---- Provided data

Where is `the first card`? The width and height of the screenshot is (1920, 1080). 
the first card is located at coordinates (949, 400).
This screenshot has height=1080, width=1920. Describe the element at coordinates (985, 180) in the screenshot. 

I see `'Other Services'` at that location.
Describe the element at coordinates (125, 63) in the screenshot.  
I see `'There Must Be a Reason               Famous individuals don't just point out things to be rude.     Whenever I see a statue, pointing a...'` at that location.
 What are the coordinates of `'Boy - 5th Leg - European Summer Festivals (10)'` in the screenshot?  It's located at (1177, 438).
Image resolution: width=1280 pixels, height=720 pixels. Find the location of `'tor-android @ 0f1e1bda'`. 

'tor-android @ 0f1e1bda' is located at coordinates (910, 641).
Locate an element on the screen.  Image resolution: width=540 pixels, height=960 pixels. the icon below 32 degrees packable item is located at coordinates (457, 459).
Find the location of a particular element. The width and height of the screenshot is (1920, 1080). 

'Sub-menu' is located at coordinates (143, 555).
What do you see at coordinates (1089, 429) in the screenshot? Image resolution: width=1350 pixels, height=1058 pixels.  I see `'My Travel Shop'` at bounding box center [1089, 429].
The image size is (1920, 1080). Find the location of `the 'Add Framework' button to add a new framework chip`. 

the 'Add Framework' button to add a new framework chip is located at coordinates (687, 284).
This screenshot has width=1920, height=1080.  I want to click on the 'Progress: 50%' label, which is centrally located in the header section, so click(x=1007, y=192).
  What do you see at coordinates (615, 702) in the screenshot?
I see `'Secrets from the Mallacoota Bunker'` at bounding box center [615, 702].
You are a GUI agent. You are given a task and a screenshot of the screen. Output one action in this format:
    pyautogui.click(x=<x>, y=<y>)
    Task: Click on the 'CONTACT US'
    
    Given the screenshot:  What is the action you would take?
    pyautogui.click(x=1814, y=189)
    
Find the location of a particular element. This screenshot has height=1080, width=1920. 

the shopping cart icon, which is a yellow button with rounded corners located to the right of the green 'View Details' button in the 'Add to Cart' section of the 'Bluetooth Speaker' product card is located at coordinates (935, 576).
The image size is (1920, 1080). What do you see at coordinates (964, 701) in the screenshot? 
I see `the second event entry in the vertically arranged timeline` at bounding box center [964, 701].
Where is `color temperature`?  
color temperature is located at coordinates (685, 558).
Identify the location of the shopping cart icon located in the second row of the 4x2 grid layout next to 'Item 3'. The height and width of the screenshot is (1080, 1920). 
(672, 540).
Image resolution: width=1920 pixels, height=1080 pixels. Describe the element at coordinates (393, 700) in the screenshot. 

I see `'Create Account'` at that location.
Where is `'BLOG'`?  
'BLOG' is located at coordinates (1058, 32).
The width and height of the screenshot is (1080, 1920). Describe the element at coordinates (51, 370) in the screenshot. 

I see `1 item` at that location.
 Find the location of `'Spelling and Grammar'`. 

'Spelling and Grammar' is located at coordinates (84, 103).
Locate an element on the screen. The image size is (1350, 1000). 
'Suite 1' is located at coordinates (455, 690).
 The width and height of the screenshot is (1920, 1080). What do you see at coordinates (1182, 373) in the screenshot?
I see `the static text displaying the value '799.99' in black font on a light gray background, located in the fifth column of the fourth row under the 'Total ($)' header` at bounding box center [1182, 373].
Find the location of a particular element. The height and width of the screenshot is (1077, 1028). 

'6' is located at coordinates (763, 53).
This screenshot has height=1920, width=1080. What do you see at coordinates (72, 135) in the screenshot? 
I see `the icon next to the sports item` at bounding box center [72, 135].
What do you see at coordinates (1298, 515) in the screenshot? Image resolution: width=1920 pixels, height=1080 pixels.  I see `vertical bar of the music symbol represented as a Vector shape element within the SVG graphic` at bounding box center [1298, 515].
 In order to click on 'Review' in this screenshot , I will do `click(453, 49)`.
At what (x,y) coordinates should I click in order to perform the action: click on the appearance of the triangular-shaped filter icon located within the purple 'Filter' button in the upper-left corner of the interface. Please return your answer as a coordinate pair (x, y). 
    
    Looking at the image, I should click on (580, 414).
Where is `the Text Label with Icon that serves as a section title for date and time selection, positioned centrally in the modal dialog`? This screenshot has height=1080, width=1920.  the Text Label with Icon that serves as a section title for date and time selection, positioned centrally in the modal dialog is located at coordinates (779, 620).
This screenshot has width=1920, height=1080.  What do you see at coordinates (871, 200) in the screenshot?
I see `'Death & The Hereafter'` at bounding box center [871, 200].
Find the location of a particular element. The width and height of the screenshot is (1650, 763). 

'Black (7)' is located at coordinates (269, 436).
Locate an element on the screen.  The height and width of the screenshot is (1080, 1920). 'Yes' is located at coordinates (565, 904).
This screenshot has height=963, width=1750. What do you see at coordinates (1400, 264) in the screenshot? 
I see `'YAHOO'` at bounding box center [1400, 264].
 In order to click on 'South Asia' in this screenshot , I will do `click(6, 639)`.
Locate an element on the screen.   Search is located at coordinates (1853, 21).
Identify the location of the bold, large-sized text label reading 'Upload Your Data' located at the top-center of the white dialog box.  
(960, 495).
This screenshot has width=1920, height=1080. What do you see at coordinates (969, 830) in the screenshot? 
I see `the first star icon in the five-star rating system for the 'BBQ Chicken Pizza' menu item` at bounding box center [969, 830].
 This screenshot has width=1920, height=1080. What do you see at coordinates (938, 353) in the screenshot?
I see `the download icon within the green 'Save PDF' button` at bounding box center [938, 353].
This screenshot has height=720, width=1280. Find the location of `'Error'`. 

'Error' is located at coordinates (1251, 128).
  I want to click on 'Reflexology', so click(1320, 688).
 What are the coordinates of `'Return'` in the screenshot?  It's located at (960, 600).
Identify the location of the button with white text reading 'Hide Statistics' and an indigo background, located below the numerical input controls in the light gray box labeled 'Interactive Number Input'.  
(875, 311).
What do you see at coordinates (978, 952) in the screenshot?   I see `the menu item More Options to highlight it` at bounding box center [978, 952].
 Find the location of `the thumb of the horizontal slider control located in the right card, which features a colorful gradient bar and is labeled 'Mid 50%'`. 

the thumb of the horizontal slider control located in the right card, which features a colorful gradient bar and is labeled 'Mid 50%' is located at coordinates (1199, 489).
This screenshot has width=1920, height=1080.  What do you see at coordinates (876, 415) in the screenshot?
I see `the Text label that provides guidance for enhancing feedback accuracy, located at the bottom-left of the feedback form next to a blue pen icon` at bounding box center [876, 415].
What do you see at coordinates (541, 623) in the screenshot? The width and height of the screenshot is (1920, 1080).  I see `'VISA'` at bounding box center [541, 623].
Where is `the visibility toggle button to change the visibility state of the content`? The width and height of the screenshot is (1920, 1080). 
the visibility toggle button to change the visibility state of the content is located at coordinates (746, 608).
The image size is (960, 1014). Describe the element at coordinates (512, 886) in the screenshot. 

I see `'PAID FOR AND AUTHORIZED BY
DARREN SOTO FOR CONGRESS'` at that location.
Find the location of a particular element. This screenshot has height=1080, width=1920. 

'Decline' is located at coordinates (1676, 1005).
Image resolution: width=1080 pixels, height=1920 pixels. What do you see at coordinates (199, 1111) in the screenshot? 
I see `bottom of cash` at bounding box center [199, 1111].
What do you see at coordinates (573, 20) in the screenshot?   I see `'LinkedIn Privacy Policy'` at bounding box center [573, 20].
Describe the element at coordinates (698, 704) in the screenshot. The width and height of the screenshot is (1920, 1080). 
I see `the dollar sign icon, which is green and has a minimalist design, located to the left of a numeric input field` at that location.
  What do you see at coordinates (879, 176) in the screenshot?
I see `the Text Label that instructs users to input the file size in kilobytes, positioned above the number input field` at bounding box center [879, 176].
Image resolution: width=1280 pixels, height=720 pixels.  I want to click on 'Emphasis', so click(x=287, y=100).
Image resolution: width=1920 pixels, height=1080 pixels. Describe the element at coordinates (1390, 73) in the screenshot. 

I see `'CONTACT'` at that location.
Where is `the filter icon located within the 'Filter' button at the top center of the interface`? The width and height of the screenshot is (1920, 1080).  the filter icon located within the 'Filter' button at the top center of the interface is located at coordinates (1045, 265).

--------

_The exercise:_ Starting at the line that contains "Identify the location of the bold, large-sized" and ending at the line that contains "at (960, 600).", give those lines again with "dialog box" swapped for "modal window" and everything else unchanged.

_The response:_
Identify the location of the bold, large-sized text label reading 'Upload Your Data' located at the top-center of the white modal window.  
(960, 495).
This screenshot has width=1920, height=1080. What do you see at coordinates (969, 830) in the screenshot? 
I see `the first star icon in the five-star rating system for the 'BBQ Chicken Pizza' menu item` at bounding box center [969, 830].
 This screenshot has width=1920, height=1080. What do you see at coordinates (938, 353) in the screenshot?
I see `the download icon within the green 'Save PDF' button` at bounding box center [938, 353].
This screenshot has height=720, width=1280. Find the location of `'Error'`. 

'Error' is located at coordinates (1251, 128).
  I want to click on 'Reflexology', so click(1320, 688).
 What are the coordinates of `'Return'` in the screenshot?  It's located at (960, 600).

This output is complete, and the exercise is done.